Exercise description: Check every line below, and copy those that include "will".

Records shown:
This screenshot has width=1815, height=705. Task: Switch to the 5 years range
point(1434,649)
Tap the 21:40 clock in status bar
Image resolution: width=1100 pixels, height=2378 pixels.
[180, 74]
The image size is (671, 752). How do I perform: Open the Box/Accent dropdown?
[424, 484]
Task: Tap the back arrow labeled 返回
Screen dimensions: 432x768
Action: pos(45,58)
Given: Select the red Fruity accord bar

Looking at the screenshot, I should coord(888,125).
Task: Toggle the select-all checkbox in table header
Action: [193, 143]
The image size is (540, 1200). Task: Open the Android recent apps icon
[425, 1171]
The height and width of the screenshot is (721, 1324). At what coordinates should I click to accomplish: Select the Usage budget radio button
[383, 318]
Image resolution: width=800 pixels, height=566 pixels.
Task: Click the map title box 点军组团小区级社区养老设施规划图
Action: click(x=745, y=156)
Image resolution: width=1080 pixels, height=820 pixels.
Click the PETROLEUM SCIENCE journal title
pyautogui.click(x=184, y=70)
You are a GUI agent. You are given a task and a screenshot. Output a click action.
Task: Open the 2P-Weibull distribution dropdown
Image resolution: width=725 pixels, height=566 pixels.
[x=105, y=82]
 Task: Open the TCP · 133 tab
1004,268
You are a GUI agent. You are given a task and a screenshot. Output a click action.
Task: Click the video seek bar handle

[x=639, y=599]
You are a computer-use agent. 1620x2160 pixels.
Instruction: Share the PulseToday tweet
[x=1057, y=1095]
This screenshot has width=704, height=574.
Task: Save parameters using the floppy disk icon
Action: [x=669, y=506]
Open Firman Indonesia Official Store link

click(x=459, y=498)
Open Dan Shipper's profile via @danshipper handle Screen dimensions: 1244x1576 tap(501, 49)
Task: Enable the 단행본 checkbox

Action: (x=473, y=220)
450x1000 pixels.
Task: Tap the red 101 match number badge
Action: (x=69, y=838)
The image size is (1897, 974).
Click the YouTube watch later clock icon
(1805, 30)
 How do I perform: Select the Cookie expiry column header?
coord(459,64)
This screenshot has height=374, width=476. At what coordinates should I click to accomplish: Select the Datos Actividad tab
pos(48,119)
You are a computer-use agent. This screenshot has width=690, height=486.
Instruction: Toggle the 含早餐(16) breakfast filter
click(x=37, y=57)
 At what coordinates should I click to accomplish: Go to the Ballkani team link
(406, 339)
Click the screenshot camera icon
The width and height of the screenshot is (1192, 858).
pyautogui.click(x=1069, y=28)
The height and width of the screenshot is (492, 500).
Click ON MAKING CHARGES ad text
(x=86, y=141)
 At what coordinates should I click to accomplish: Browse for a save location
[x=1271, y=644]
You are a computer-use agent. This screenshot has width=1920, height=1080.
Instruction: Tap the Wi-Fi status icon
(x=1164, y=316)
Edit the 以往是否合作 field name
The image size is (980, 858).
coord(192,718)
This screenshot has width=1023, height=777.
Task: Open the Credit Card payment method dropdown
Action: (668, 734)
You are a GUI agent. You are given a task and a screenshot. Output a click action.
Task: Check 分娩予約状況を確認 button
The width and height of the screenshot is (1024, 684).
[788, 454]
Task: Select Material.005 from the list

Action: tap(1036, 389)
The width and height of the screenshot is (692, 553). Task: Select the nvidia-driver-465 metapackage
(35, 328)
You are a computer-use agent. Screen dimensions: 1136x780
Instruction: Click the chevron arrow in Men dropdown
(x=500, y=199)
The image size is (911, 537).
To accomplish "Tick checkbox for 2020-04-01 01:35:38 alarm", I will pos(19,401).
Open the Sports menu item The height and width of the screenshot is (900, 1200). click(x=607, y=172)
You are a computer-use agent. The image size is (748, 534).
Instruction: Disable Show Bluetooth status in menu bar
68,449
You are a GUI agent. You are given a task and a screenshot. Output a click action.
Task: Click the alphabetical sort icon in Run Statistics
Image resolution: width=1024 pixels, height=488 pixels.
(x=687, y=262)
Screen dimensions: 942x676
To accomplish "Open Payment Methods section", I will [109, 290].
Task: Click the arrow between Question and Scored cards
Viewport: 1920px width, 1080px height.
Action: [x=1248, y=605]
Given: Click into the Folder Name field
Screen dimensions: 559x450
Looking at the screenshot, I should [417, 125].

Task answer:
To accomplish "Tick checkbox for 2020-04-01 01:35:38 alarm", I will pos(19,401).
To accomplish "Open Payment Methods section", I will [109, 290].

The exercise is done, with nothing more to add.